::: PASSAGE PROVIDED :::

As my deadline approached this month, I found myself contemplating themes of resurrection in ways I hadn’t expected. “Lazarus” has been my alter ego for nearly two years, ever since my health rebounded on protease inhibitors and I found myself contemplating a future that until then didn’t exist. Facing AIDS,
I never expected to reach my 45th birthday last July, just as I never expected my family’s past—in fact, the most sorrowful episode in our lives—to rise up in a welter of national publicity and demand that we account for ourselves.

You may have heard about this story on television or run across it in People or Newsweek. Simply told, it’s the story of two little girls who were kidnapped from their mother in Massachusetts 19 years ago by their father and raised by him under false identities, having been told that their mother was dead. When the truth came out after two decades, when the father was finally tracked down in Florida and arrested and charged with kidnapping, the now-grown girls stood staunchly by him, calling him “the best mother, father and friend” that anyone could have and declaring that if it had to happen all over again, they would want it to happen the same way. Their father, Stephen Fagan, was recently indicted for the kidnapping. Their mother, Barbara Kurth, is my sister.

::: SUPPLIED ENTRIES :::

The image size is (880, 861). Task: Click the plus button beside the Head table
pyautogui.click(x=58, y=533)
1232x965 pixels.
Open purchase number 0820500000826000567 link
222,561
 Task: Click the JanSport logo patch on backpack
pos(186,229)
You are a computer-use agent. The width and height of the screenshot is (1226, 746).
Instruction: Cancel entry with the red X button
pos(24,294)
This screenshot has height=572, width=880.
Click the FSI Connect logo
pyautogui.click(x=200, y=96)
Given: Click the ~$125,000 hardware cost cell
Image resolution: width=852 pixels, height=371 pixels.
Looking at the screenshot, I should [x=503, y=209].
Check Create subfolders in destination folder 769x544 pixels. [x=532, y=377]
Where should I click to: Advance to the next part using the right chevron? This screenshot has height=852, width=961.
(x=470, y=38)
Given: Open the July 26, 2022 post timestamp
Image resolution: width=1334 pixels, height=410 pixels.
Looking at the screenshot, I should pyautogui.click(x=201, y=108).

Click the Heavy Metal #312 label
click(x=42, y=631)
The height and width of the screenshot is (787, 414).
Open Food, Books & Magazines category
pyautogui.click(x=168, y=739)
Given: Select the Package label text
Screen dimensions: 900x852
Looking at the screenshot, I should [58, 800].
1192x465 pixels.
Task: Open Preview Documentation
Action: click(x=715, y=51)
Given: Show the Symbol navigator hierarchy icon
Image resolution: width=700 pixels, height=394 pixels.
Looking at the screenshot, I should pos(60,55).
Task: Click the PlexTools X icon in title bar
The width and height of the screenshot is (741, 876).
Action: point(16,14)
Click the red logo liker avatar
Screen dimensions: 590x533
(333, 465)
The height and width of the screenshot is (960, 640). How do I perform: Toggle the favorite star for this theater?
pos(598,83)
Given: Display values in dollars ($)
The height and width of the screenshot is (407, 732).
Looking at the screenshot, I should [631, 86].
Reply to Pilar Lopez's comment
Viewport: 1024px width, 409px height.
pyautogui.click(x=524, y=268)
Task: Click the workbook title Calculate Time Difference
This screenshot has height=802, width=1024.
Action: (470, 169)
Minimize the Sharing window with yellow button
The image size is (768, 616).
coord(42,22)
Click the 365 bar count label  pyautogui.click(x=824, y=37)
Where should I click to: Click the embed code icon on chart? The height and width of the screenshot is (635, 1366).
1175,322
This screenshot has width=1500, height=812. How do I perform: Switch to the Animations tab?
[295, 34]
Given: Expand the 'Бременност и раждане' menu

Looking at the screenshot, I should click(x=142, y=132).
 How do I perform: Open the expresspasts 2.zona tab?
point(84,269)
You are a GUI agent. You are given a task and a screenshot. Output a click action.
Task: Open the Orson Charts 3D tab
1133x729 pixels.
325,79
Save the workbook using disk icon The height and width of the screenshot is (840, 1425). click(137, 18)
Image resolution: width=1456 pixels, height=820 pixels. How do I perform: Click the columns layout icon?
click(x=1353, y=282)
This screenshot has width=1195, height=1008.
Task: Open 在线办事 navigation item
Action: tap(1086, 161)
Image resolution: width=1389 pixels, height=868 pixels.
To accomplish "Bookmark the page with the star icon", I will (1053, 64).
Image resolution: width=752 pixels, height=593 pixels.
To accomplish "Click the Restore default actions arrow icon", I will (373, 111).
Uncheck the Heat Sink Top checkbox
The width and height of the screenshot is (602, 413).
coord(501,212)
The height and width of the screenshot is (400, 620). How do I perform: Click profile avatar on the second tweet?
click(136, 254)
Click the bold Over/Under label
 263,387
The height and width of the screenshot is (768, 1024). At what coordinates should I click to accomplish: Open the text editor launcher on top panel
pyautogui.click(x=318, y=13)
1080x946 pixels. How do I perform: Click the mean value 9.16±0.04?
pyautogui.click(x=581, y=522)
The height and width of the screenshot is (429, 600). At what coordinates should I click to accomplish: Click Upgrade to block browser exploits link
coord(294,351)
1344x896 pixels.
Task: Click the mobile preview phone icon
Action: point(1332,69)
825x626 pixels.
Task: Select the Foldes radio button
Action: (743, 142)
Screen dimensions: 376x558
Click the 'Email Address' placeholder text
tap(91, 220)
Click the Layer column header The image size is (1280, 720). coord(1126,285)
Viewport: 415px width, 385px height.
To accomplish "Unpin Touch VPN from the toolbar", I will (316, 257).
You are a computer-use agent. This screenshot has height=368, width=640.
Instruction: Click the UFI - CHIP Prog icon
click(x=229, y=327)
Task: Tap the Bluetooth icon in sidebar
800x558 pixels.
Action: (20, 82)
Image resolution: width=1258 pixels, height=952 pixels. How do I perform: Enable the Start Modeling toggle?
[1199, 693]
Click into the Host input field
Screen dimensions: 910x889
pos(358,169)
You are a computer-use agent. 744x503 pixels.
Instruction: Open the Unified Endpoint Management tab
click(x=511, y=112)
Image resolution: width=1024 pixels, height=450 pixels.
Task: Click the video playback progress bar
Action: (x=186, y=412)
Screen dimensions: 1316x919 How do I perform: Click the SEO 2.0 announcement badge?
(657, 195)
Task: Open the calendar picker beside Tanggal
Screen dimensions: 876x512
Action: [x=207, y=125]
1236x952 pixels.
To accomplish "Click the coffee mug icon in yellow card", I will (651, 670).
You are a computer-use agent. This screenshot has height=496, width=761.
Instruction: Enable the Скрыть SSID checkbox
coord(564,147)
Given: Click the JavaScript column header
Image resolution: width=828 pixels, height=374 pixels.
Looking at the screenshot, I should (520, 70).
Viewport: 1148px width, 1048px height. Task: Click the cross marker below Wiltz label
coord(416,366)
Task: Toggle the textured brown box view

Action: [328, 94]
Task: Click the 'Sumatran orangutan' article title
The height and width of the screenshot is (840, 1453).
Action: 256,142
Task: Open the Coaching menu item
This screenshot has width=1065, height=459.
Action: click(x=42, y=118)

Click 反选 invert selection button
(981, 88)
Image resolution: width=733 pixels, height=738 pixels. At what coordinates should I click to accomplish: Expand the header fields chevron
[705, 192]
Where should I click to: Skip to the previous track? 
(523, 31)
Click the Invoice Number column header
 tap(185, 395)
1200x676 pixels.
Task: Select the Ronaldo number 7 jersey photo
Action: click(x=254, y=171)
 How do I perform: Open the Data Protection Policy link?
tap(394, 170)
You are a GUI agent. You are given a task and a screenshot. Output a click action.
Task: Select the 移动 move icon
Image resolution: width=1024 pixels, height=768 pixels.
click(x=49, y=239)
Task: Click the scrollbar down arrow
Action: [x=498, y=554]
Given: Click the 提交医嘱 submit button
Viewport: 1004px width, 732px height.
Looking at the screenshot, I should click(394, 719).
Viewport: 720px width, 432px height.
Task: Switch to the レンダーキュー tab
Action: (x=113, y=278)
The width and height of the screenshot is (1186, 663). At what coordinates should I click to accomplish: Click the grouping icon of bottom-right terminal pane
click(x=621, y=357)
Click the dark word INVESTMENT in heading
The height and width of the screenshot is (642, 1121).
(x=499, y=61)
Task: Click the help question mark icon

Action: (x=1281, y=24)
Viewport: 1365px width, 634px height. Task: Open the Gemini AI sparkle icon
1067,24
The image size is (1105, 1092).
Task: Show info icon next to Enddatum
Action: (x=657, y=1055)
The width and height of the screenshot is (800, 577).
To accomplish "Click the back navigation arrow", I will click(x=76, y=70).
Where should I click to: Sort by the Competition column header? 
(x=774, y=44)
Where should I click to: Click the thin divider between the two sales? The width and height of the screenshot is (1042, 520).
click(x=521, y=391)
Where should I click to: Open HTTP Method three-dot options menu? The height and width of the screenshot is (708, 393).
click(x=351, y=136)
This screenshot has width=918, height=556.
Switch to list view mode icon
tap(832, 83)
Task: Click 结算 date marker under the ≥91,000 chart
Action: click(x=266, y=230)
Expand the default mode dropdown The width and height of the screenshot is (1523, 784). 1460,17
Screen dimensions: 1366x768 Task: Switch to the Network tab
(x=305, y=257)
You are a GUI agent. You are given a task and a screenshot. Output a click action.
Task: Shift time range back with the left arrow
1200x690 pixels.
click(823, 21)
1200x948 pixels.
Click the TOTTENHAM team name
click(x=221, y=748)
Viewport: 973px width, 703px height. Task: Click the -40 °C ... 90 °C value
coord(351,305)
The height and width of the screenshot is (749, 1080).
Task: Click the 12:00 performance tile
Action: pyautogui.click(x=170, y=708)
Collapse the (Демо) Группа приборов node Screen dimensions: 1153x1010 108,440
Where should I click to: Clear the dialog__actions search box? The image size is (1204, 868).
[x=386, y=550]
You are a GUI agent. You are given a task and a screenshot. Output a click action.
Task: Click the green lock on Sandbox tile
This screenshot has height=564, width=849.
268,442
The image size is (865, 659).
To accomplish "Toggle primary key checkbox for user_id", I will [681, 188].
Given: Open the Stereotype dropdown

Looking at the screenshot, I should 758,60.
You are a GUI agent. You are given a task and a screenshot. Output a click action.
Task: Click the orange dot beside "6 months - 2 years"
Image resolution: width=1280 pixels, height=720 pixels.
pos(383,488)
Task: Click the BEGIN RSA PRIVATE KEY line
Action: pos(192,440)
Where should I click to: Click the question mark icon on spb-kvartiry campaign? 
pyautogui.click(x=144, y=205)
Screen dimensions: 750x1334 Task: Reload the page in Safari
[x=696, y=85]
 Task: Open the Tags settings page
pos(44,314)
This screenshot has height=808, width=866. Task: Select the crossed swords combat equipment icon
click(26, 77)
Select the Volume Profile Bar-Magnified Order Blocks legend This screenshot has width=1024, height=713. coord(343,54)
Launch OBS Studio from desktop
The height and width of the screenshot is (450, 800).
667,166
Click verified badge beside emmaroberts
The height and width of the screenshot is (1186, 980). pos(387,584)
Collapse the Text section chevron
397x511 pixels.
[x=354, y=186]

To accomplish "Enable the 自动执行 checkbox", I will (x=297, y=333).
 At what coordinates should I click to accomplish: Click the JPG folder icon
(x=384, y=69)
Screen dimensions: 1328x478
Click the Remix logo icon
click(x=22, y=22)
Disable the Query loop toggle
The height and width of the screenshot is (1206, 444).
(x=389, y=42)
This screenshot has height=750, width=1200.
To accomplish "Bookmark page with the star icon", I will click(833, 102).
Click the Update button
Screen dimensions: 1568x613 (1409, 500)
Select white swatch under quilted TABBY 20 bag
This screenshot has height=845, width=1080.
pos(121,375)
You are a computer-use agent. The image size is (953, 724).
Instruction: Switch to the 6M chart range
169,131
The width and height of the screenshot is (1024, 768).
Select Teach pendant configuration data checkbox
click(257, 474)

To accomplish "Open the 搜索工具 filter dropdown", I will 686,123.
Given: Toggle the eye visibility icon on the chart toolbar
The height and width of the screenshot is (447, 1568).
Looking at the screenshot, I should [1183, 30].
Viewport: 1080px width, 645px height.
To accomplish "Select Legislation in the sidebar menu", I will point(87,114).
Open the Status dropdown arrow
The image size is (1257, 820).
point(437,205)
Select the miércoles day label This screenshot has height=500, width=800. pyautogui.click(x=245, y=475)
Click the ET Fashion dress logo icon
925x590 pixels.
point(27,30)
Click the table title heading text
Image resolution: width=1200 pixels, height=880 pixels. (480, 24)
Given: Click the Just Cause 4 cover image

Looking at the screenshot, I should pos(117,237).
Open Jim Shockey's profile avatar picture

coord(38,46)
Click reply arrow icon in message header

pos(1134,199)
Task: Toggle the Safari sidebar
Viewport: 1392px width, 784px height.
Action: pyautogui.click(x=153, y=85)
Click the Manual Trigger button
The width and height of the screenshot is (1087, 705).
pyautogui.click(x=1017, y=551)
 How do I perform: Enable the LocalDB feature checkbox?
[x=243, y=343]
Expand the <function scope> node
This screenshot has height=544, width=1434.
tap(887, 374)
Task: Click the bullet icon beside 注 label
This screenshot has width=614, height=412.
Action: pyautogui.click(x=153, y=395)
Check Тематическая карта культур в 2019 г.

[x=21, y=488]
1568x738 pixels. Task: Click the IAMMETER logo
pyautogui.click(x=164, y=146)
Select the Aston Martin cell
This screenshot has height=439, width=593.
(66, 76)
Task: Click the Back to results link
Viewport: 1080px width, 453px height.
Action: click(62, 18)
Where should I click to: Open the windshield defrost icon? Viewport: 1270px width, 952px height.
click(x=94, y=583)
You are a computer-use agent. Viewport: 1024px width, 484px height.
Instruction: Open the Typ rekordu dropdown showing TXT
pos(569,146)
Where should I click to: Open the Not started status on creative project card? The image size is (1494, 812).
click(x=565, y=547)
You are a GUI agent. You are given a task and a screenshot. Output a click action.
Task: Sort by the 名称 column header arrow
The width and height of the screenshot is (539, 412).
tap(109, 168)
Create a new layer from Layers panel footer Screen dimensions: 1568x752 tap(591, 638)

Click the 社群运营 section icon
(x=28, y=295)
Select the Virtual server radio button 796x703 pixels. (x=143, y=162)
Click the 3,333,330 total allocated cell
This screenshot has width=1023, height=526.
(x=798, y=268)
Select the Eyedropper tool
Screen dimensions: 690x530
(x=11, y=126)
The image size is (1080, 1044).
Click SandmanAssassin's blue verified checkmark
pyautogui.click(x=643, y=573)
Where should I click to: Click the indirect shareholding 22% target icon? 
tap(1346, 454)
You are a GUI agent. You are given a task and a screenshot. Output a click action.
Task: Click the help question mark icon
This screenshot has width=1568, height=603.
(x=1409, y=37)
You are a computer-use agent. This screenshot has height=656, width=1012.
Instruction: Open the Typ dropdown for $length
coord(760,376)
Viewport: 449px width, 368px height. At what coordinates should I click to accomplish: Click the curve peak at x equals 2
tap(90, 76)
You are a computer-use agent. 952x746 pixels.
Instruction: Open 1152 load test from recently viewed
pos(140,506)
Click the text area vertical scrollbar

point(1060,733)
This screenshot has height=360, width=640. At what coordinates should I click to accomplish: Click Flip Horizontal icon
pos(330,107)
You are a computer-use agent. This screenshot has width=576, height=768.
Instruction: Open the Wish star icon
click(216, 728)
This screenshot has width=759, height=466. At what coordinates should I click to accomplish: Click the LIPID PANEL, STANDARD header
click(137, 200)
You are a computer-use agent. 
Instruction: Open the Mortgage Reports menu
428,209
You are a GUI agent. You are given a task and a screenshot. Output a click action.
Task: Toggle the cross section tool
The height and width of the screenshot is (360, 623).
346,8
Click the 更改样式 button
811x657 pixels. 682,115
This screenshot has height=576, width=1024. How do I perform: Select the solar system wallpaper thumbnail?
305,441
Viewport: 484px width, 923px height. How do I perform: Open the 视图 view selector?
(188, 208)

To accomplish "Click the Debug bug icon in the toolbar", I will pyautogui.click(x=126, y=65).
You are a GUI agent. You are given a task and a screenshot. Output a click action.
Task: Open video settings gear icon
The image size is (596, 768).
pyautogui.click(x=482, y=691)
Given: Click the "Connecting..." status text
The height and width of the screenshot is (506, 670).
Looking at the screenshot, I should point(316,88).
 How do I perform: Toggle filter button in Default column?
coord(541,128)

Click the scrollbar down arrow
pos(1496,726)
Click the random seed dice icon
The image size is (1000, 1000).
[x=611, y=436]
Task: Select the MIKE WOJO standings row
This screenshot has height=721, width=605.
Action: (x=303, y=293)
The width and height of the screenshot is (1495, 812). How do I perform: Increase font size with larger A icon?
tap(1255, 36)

:::

• WHAT TO WORK ON:
**1)** Print the part of the essay about the Fagan kidnapping that runs from "You may have" to "is my sister.".
**2)** Carry on the essay about the Fagan kidnapping from its last sentence.

• EXPECTED OUTPUTS:
**1)**
You may have heard about this story on television or run across it in People or Newsweek. Simply told, it’s the story of two little girls who were kidnapped from their mother in Massachusetts 19 years ago by their father and raised by him under false identities, having been told that their mother was dead. When the truth came out after two decades, when the father was finally tracked down in Florida and arrested and charged with kidnapping, the now-grown girls stood staunchly by him, calling him “the best mother, father and friend” that anyone could have and declaring that if it had to happen all over again, they would want it to happen the same way. Their father, Stephen Fagan, was recently indicted for the kidnapping. Their mother, Barbara Kurth, is my sister.

**2)**
And in the last few months, I’ve heard her described by Fagan’s attorneys as “an alcoholic,” “an unfit mother,” “a liar” and “an art thief.” We managed a laugh over that last one. Fagan has no defense against the kidnapping charges except to assert that my sister was a monster. We all remember what it was like when Barbara came home to Vermont in 1980, several months after her girls were taken. We remember the look in her eyes and the sound of her voice. She describes the person she was at the time as “some pathetic woman,” battling a host of personal problems and a vicious ex-husband who, plainly, would stop at nothing to get what he wanted.

“I remember sitting in the dark by myself for days and days and days,” Barbara told reporters recently. “I was in despair. I had been only a mother for the years that I had them with me, and suddenly I was not that anymore, and I had absolutely no idea what to do, what I should be, what I was or anything.” She contemplated suicide, but rejected it: “I had to either completely drop out of sight and be nothing but this person who couldn’t function, or I had to live.” Within a year of the kidnapping, she was back in school, and by 1987 had earned a PhD in cell biology. She is Dr. Barbara Kurth now, remarried and serving on the faculty of the University of Virginia. She has no other children.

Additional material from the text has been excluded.